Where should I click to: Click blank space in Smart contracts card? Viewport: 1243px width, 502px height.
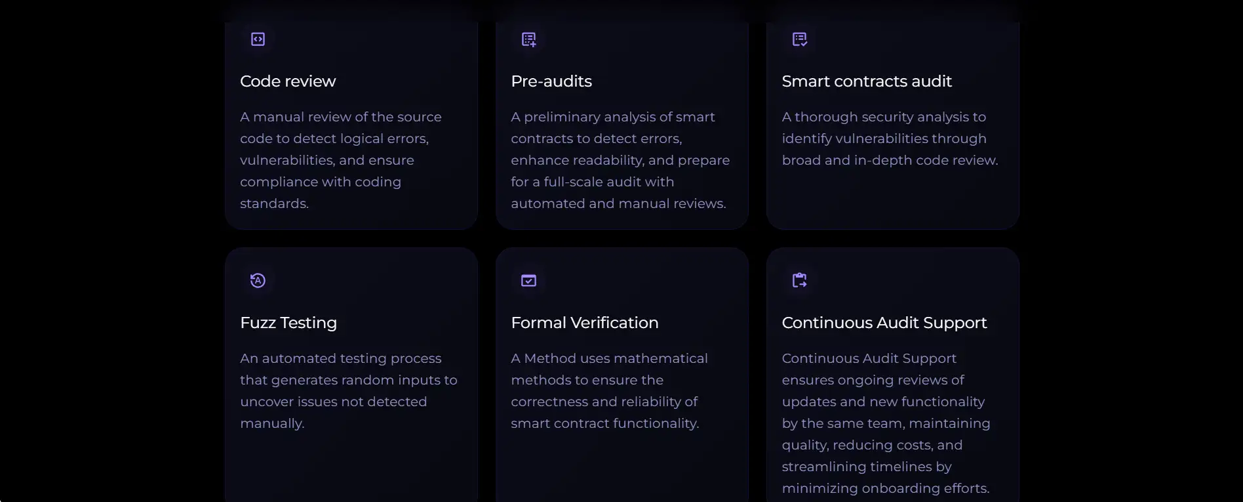pos(892,200)
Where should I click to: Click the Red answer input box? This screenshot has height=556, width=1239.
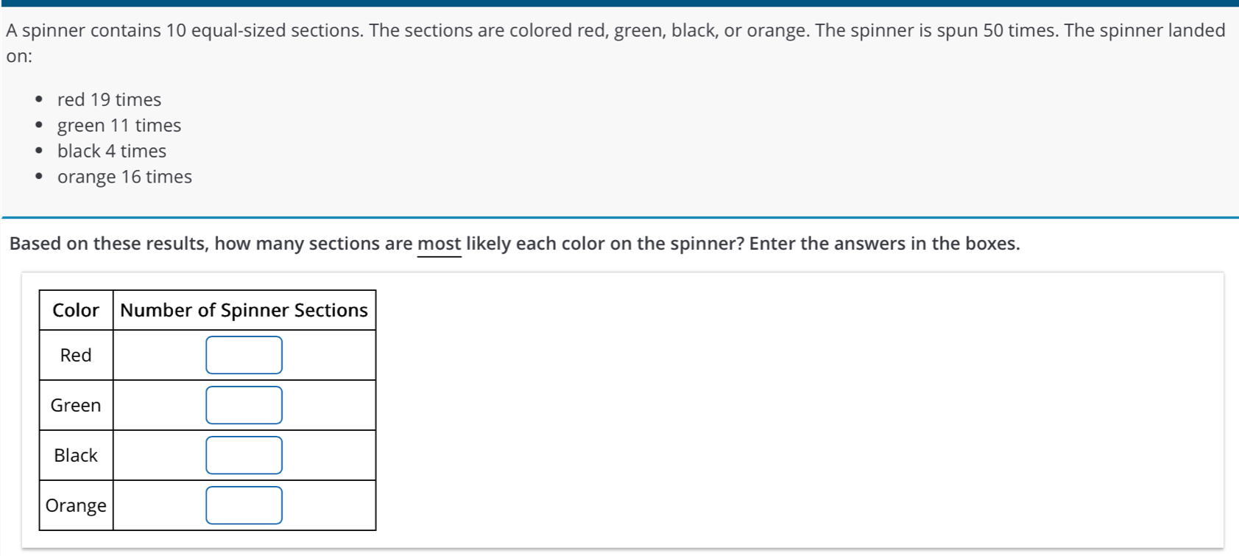[x=244, y=355]
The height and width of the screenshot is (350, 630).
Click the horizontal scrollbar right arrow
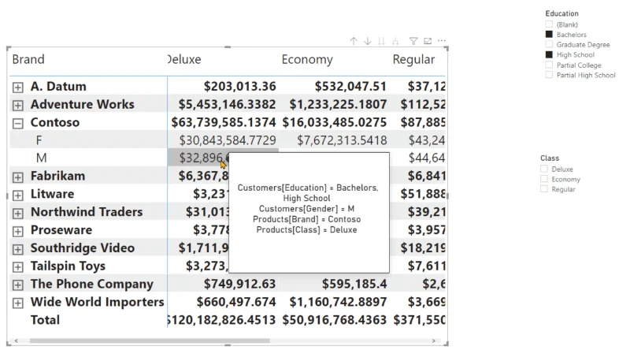[434, 341]
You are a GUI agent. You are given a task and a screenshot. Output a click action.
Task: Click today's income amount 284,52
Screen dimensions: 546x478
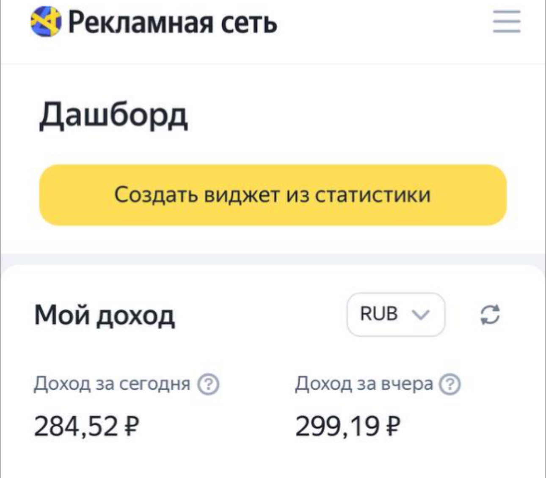point(75,426)
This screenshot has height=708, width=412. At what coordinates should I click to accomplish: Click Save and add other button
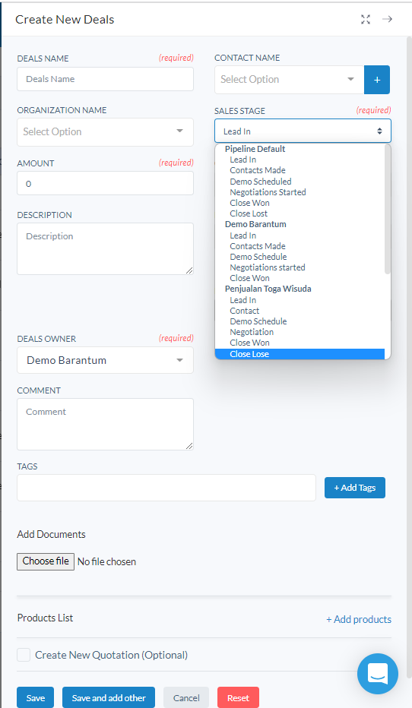pos(109,697)
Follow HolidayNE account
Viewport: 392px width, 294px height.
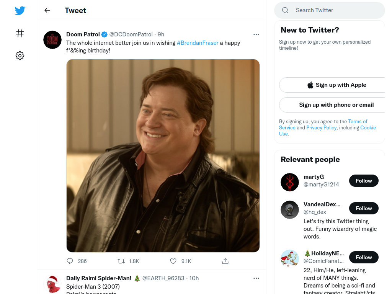364,257
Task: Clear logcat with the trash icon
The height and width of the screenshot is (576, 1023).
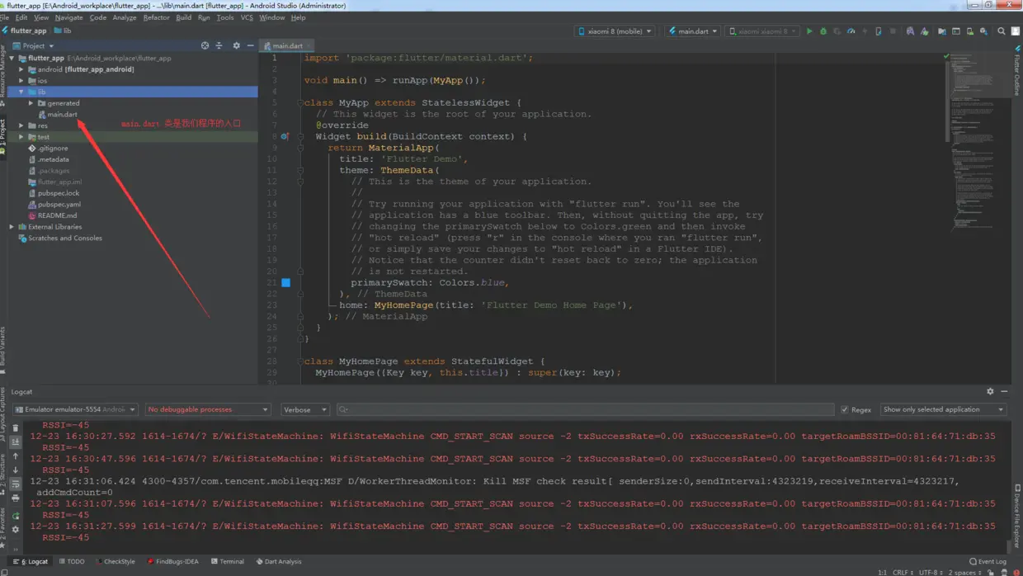Action: (16, 428)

━━━━━━━━━━━━━━━━━━━━

Your goal
Would you repeat the listing word for word and skip every picture?

Exercise solution
Where should I click to: Click blank space in Smart contracts card? Viewport: 1243px width, 502px height.
pos(892,200)
Where should I click to: Click the Red answer input box? This screenshot has height=556, width=1239.
[x=244, y=355]
The height and width of the screenshot is (350, 630).
Click the horizontal scrollbar right arrow
[434, 341]
You are a GUI agent. You are given a task and a screenshot. Output a click action.
Task: Click today's income amount 284,52
Screen dimensions: 546x478
point(75,426)
This screenshot has height=708, width=412. At what coordinates should I click to accomplish: Click Save and add other button
pos(109,697)
Follow HolidayNE account
Viewport: 392px width, 294px height.
364,257
Task: Clear logcat with the trash icon
The height and width of the screenshot is (576, 1023).
Action: (16, 428)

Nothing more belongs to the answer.